Task goal → All that should come back is the lines of the data below from the one containing "Reifengarantie (475, 1095)" to the one containing "Kontakt (1181, 32)", inclusive, exactly as they stand.

>>>

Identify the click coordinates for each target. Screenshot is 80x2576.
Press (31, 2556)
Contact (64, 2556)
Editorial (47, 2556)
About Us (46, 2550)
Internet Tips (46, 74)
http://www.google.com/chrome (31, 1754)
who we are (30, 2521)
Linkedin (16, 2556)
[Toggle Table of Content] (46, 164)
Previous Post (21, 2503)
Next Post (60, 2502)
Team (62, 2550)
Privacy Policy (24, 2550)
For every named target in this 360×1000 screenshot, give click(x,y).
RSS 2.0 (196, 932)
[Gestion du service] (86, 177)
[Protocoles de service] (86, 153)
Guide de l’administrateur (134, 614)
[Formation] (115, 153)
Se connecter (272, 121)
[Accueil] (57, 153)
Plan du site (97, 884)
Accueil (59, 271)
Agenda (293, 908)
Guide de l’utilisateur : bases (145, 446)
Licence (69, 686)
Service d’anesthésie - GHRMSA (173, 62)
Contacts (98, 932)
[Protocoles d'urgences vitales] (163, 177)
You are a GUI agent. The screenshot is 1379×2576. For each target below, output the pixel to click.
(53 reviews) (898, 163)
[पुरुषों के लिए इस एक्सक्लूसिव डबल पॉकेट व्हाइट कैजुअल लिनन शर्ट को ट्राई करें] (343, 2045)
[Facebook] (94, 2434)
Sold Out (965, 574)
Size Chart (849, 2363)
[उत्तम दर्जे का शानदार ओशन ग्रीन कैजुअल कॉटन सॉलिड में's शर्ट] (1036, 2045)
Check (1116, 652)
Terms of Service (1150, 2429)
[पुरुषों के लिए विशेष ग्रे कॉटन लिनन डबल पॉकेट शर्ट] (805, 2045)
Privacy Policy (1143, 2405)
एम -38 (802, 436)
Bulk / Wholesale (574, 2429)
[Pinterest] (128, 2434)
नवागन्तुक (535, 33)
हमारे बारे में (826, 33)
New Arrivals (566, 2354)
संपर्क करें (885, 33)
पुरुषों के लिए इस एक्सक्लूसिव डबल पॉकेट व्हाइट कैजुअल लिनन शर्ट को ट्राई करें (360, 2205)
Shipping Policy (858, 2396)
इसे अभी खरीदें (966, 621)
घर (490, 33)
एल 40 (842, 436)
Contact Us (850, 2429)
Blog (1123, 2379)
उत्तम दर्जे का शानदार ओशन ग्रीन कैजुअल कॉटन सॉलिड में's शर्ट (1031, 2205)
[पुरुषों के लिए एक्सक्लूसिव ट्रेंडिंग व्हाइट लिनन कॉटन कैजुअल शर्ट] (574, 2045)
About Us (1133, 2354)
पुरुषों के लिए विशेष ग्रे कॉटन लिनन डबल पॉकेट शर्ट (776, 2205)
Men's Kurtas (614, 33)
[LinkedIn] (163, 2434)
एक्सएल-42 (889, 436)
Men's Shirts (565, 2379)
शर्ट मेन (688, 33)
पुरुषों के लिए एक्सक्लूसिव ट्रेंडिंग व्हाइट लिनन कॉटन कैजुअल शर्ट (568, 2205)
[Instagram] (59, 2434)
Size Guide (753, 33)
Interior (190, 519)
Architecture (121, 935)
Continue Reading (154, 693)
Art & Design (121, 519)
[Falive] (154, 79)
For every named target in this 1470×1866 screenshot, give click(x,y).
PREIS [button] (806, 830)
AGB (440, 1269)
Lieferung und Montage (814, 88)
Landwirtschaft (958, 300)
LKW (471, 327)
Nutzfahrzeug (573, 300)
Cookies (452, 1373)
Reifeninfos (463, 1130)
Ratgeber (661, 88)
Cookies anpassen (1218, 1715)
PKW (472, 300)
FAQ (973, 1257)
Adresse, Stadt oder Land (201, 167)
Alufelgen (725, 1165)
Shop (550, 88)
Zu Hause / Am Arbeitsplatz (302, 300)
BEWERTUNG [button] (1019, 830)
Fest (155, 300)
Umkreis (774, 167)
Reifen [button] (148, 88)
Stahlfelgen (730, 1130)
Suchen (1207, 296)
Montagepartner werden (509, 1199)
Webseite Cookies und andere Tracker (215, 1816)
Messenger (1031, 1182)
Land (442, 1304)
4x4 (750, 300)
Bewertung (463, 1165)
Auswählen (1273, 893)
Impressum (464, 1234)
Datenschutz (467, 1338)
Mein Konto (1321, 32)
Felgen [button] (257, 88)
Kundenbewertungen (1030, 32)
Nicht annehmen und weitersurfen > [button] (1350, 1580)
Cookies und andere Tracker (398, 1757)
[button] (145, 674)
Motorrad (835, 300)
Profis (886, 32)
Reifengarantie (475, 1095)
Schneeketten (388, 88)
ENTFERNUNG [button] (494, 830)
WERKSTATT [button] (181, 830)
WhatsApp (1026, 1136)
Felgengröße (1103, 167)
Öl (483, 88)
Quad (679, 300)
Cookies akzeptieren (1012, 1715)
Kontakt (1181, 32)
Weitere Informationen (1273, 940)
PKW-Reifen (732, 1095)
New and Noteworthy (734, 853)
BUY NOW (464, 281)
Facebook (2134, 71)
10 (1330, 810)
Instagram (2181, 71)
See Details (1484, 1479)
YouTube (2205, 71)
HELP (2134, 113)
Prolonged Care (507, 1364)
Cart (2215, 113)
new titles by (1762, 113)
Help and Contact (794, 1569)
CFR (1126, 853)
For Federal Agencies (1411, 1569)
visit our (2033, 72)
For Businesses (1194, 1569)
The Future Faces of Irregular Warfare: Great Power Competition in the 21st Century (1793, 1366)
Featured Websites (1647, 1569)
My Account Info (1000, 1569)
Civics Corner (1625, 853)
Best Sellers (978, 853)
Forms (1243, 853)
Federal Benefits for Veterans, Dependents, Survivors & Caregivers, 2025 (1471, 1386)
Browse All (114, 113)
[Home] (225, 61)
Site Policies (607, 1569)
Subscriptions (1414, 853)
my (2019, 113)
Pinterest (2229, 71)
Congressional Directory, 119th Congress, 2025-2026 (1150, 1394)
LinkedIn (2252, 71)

<<<

Your solution →
Reifengarantie (475, 1095)
Schneeketten (388, 88)
ENTFERNUNG [button] (494, 830)
WERKSTATT [button] (181, 830)
WhatsApp (1026, 1136)
Felgengröße (1103, 167)
Öl (483, 88)
Quad (679, 300)
Cookies akzeptieren (1012, 1715)
Kontakt (1181, 32)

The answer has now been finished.